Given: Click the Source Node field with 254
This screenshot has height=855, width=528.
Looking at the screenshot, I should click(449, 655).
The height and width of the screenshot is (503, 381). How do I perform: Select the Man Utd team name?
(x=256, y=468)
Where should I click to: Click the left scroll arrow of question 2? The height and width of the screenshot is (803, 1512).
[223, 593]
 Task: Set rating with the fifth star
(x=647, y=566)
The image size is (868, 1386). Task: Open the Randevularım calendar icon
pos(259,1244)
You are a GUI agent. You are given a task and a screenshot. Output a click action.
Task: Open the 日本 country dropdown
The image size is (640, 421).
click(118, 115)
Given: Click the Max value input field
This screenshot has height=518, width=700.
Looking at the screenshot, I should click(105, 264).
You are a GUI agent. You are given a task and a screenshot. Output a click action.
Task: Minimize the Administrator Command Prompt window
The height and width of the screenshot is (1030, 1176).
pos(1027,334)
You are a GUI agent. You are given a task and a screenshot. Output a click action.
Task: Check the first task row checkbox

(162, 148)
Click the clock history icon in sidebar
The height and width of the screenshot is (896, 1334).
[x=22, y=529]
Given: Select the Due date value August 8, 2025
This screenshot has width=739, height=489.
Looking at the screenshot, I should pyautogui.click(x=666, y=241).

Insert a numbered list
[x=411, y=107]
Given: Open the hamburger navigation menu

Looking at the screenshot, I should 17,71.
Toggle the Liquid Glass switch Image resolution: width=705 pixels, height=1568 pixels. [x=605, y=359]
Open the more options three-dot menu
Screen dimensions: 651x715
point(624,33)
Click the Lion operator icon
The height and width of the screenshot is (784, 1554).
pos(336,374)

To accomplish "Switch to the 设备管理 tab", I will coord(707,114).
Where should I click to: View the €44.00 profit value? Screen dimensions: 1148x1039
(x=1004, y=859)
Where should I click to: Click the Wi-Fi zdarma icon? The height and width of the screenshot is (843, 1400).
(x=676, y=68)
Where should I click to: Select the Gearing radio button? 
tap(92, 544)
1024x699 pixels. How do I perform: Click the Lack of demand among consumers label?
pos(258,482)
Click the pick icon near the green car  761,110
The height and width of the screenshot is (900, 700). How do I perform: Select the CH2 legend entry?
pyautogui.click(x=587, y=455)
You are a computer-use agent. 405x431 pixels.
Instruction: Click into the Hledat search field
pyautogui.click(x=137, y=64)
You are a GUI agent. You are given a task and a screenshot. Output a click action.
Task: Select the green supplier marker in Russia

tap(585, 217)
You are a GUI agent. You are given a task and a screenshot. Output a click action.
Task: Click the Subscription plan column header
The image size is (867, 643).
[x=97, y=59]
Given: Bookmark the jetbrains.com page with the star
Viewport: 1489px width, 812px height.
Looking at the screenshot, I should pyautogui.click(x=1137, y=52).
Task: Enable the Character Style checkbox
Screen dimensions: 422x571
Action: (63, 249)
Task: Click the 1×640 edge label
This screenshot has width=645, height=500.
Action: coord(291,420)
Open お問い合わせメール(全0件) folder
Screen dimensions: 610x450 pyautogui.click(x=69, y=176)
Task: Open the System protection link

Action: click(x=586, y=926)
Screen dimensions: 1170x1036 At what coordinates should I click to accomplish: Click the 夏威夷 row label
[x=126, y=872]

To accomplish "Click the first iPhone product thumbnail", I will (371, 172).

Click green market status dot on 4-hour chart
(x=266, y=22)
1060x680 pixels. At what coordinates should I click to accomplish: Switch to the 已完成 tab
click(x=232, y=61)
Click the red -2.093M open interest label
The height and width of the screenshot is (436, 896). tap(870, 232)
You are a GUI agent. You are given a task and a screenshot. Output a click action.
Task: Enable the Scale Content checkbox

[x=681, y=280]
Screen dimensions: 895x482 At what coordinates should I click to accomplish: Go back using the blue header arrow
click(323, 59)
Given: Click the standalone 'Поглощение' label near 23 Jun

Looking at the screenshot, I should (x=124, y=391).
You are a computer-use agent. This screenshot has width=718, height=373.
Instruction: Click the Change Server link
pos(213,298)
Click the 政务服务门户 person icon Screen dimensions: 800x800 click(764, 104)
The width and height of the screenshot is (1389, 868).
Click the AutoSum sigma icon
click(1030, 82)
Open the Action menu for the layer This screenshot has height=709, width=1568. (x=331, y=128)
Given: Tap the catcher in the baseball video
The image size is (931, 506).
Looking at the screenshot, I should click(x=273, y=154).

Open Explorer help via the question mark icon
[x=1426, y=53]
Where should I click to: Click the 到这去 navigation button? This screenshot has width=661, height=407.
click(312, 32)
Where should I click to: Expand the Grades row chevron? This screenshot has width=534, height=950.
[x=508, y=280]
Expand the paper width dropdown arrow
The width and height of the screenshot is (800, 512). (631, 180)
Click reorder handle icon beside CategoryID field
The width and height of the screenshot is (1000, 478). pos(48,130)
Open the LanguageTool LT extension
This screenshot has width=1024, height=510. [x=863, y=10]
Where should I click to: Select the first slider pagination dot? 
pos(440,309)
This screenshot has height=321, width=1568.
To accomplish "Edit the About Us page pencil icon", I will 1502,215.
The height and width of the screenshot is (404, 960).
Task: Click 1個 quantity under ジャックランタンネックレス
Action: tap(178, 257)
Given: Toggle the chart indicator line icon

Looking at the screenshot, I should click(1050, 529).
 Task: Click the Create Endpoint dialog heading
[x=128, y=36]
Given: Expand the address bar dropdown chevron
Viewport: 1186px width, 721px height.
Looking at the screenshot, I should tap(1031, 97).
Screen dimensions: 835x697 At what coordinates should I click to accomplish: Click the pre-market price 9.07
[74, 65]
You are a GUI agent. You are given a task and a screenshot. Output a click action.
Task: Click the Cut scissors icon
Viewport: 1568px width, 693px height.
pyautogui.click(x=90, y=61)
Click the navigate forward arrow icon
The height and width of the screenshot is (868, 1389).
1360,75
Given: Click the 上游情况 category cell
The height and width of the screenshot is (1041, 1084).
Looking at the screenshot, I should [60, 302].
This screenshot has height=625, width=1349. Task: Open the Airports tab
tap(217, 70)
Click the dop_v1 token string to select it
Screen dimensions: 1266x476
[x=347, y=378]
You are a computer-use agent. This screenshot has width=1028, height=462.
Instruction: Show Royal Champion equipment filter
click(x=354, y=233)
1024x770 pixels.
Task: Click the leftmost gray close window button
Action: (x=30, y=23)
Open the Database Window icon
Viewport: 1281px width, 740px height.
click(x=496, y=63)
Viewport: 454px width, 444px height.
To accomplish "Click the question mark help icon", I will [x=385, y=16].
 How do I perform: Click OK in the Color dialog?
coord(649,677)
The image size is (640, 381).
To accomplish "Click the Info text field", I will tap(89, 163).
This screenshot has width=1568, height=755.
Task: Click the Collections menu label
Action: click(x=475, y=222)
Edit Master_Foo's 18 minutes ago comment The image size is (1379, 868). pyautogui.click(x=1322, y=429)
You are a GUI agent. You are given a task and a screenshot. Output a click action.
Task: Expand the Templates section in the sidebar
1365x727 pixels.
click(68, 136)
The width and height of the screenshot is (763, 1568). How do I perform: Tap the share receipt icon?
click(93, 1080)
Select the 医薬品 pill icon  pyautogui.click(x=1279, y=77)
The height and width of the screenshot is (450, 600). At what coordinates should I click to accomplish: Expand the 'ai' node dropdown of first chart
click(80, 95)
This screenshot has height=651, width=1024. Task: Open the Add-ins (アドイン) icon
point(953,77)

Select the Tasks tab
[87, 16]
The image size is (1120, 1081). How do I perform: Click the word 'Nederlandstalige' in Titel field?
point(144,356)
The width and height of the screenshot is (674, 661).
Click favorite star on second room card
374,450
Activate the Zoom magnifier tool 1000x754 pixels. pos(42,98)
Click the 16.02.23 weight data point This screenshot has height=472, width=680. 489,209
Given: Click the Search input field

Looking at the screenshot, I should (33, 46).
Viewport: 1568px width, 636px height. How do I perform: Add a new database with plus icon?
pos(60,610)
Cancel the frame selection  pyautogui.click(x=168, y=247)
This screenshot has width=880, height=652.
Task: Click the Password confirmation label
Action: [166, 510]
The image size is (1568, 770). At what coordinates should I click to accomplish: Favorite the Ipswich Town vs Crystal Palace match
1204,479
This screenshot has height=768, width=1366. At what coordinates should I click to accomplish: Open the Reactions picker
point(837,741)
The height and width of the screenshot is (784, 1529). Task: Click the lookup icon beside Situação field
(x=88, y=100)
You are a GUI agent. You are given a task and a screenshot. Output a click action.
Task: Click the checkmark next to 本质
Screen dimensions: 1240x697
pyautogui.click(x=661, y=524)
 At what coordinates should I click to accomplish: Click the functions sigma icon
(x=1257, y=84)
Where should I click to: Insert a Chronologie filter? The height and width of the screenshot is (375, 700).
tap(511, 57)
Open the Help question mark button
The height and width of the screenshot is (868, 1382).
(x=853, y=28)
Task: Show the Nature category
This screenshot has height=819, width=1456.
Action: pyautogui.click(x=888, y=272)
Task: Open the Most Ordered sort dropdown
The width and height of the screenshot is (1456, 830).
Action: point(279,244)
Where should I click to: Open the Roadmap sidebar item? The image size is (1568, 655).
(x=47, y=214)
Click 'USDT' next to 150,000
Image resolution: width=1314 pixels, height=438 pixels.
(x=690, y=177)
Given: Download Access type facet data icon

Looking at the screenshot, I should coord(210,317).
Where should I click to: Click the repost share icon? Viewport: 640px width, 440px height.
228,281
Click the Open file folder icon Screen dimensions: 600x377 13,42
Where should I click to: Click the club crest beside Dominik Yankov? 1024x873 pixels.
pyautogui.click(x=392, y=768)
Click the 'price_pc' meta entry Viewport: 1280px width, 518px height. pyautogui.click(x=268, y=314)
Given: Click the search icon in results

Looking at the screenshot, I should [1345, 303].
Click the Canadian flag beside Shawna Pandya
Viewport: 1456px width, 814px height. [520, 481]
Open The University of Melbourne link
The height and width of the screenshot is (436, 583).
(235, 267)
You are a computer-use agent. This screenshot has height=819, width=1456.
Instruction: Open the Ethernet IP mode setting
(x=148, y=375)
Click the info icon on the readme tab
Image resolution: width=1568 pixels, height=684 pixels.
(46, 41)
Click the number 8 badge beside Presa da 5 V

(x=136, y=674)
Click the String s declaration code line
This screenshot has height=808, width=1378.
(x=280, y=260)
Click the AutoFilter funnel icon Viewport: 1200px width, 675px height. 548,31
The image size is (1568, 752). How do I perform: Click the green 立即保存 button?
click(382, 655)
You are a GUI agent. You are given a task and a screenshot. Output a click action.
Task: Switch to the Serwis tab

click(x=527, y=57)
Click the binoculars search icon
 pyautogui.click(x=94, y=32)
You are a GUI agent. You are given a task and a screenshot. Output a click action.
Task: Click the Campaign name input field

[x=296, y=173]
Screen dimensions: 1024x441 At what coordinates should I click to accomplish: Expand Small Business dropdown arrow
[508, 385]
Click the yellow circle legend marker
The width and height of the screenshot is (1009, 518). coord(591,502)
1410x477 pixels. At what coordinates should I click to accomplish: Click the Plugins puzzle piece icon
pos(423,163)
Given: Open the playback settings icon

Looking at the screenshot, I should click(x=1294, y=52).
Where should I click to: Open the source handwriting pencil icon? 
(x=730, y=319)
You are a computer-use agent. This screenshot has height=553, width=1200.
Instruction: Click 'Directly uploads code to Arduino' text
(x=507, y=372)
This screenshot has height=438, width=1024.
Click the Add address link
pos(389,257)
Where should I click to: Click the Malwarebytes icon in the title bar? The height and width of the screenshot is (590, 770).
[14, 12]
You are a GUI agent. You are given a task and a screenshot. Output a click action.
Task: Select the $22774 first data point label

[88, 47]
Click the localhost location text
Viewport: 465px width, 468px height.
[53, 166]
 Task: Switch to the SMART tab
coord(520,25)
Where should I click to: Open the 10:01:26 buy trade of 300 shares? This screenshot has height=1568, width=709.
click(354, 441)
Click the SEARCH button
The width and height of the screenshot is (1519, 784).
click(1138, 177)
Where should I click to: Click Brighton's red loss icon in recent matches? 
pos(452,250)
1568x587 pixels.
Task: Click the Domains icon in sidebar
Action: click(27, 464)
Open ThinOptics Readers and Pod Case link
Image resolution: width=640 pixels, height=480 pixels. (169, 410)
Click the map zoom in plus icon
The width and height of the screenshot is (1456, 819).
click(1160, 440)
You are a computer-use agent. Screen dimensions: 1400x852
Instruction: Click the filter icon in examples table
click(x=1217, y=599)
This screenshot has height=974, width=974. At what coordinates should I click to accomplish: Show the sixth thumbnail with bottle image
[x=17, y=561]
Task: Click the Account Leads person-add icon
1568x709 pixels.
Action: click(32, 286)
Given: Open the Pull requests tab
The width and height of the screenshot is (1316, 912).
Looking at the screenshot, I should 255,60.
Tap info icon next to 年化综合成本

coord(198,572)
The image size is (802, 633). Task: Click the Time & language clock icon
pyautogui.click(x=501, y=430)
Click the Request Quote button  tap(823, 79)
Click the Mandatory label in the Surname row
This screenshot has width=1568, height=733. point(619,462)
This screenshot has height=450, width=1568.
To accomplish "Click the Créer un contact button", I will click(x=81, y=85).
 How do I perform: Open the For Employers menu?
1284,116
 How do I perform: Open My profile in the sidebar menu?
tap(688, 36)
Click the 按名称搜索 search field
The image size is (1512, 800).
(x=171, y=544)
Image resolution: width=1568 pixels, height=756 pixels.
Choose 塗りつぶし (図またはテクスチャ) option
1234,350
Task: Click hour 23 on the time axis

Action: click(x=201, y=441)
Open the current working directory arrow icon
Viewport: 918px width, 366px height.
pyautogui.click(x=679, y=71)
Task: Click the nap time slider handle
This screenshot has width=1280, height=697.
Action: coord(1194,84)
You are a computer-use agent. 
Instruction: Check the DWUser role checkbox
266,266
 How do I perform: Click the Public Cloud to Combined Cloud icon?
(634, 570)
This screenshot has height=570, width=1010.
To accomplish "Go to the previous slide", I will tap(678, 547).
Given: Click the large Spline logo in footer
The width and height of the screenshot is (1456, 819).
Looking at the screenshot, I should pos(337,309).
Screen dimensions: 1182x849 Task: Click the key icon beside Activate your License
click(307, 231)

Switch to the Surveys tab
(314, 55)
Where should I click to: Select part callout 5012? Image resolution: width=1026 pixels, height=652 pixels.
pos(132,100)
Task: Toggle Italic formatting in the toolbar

[EXERCISE DESCRIPTION]
A bare number is the whole answer: how many lines in the entries contain "person"?

[RESULT BELOW]
2